**Extracted data:**
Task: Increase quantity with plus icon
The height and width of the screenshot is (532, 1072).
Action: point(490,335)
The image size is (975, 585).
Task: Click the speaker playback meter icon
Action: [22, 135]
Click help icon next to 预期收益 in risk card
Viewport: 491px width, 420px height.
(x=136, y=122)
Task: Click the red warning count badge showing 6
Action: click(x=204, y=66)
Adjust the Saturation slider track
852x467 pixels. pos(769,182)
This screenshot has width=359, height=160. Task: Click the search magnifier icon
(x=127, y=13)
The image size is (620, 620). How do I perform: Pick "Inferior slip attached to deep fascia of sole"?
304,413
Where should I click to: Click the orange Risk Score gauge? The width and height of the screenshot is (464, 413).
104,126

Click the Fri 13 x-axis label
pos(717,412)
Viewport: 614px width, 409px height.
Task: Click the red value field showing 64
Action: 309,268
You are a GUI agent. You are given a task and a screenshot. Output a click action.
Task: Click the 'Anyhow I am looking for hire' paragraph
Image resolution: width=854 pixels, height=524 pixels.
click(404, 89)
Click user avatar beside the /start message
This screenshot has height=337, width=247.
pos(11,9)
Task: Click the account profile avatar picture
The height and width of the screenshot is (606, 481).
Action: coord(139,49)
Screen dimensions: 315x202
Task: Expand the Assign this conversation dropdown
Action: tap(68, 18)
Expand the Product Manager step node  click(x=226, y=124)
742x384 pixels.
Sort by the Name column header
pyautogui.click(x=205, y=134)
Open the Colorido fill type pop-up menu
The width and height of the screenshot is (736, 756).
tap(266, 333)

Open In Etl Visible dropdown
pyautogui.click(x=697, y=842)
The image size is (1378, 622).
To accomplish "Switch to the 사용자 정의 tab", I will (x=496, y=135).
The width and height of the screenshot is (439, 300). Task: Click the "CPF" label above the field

**What this task involves:**
Please revise the material above so that "avatar" reads "photo" wherever it appears, leaving every other word unchanged.

**Solved problem:**
Task: Increase quantity with plus icon
The height and width of the screenshot is (532, 1072).
Action: point(490,335)
The image size is (975, 585).
Task: Click the speaker playback meter icon
Action: [22, 135]
Click help icon next to 预期收益 in risk card
Viewport: 491px width, 420px height.
(x=136, y=122)
Task: Click the red warning count badge showing 6
Action: click(x=204, y=66)
Adjust the Saturation slider track
852x467 pixels. pos(769,182)
This screenshot has width=359, height=160. Task: Click the search magnifier icon
(x=127, y=13)
The image size is (620, 620). How do I perform: Pick "Inferior slip attached to deep fascia of sole"?
304,413
Where should I click to: Click the orange Risk Score gauge? The width and height of the screenshot is (464, 413).
104,126

Click the Fri 13 x-axis label
pos(717,412)
Viewport: 614px width, 409px height.
Task: Click the red value field showing 64
Action: 309,268
You are a GUI agent. You are given a task and a screenshot. Output a click action.
Task: Click the 'Anyhow I am looking for hire' paragraph
Image resolution: width=854 pixels, height=524 pixels.
click(404, 89)
Click user photo beside the /start message
This screenshot has height=337, width=247.
pos(11,9)
Task: Click the account profile photo picture
The height and width of the screenshot is (606, 481).
Action: coord(139,49)
Screen dimensions: 315x202
Task: Expand the Assign this conversation dropdown
Action: tap(68, 18)
Expand the Product Manager step node  click(x=226, y=124)
742x384 pixels.
Sort by the Name column header
pyautogui.click(x=205, y=134)
Open the Colorido fill type pop-up menu
The width and height of the screenshot is (736, 756).
tap(266, 333)

Open In Etl Visible dropdown
pyautogui.click(x=697, y=842)
The image size is (1378, 622).
To accomplish "Switch to the 사용자 정의 tab", I will (x=496, y=135).
The width and height of the screenshot is (439, 300). Task: Click the "CPF" label above the field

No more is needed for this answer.